My data was not normally distributed so i have to transform data

This is not correct. OLS regression makes no assumptions about the distribution of the data, other than the DV having to be continuous. It makes assumptions about the errors, which we examine by looking at residuals.

I did log transformation and inverse transformation.

Do either of these make sense in your context? The inverse of particulate matter per parts of air is parts of air per particulate matter. Does that make sense to use? The log of a ratio is the log of the numerator minus the log of the denominator. That doesn't seem sensible to me, but I am no expert in this field.

Instead of changing your data to fit the model, change your model to fit the data. You could use robust regression, quantile regression, maybe a regression tree, or something else.

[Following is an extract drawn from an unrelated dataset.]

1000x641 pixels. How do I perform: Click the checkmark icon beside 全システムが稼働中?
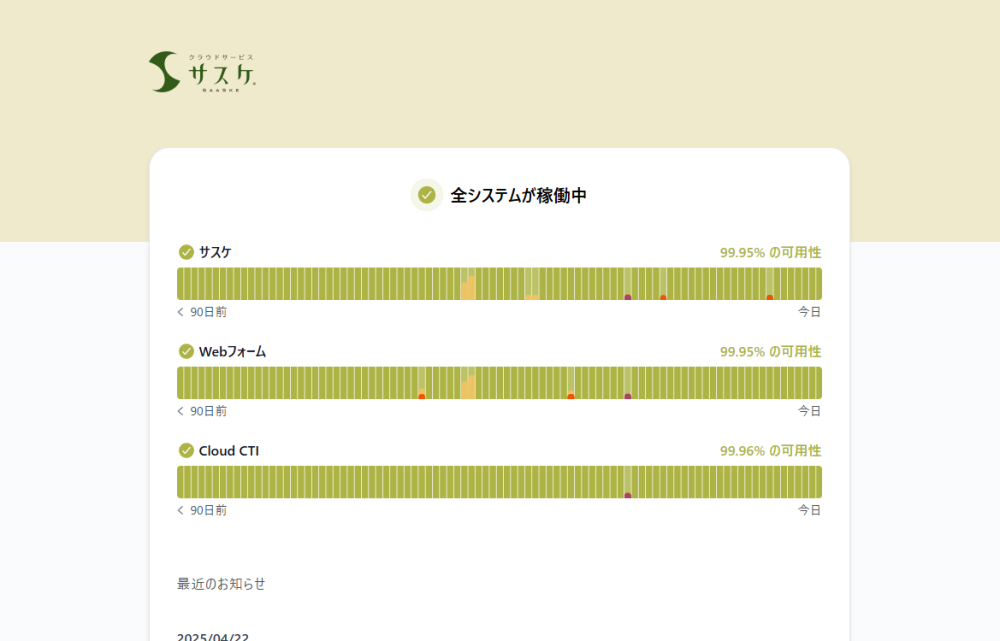pos(427,195)
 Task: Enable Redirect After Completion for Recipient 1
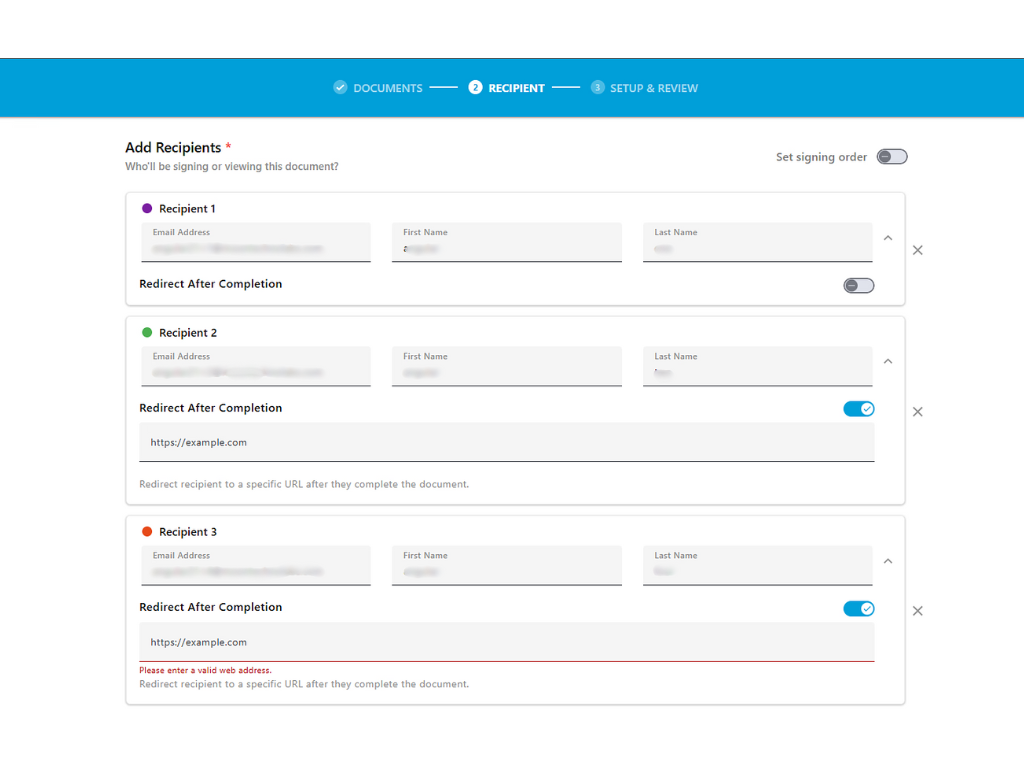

The Adjusted R-squared for log transformation is :0.07918 and Adjusted R-squared for inverse transform is :0.1002.Now according to rule i must select model with high value of Adjusted R-square

No, you don't. Data analysis is rarely a matter of rules. You need to think about your problem. As David Cox put it:

There are no routine statistical questions, only questionable statistical routines

As for your graphs, they are very nice and they show that neither of your models is really great. You do have some extreme values of rain. I'd first check if those were errors. It might make sense to take the log of rain. This essentially changes additivity (what happens when there is 1 more cm of rain?) to multiplicativity (what happens when there is twice as much rain?) and that might be good. It would emphasize small changes at low levels of rain, which might make sense, substantively.

Or, maybe a spline or rainfall would be good.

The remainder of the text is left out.